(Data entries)
********************

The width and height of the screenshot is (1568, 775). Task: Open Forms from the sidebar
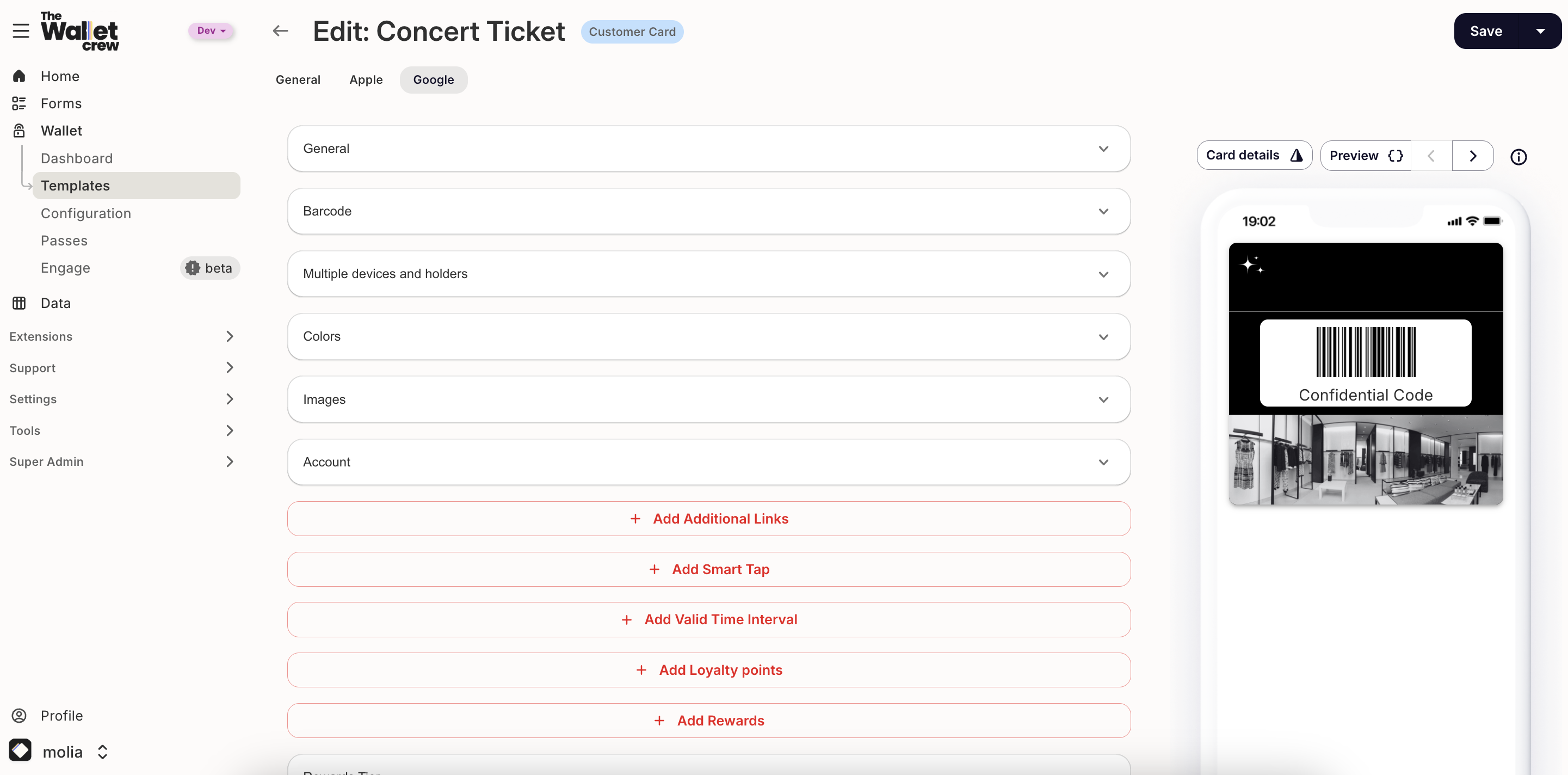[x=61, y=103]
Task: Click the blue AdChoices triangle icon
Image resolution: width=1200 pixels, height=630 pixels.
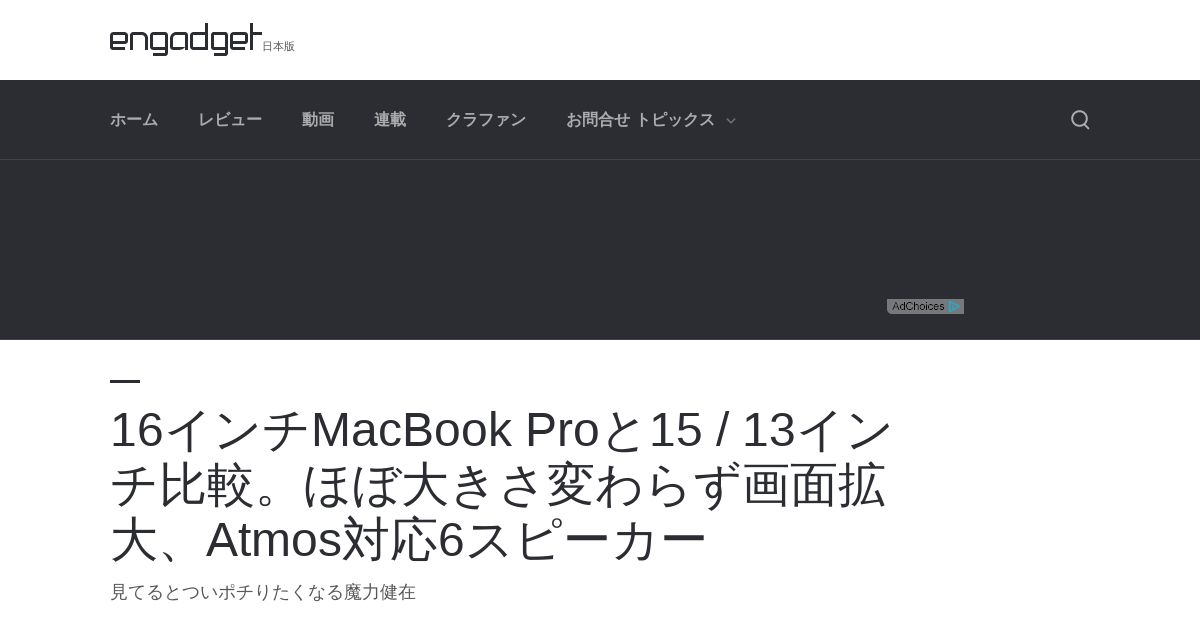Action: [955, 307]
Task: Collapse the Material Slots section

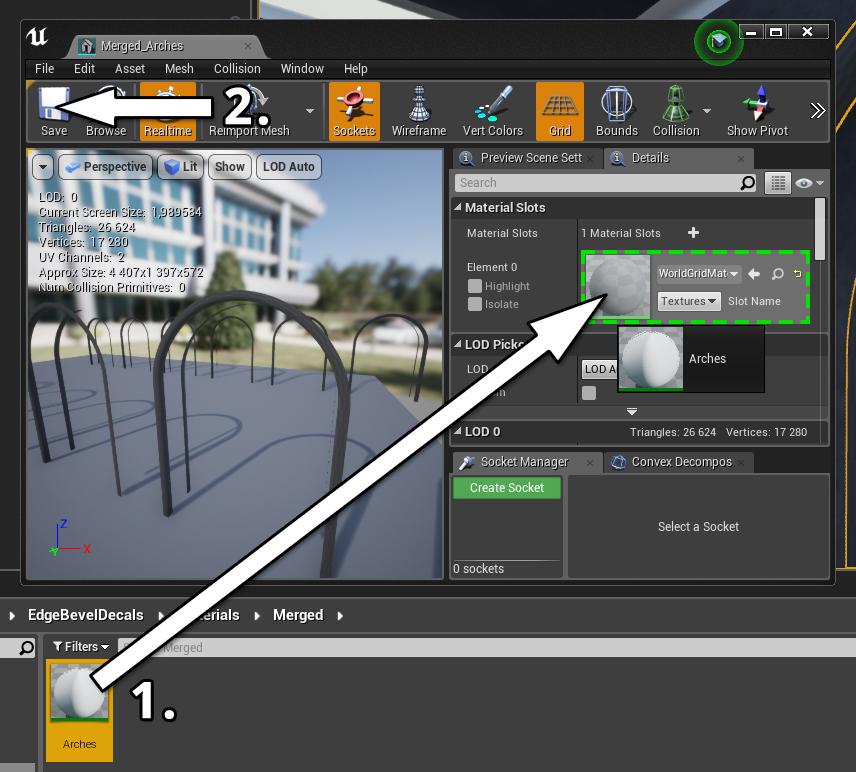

********************

[Problem to work on] Starting at the line that contains "Task: Click the blue AdChoices triangle icon", reproduce exactly and only the lines through the end of the entries above, with the pictures excluded.

[Response for this exercise]
Task: Click the blue AdChoices triangle icon
Image resolution: width=1200 pixels, height=630 pixels.
Action: [955, 307]
Task: Collapse the Material Slots section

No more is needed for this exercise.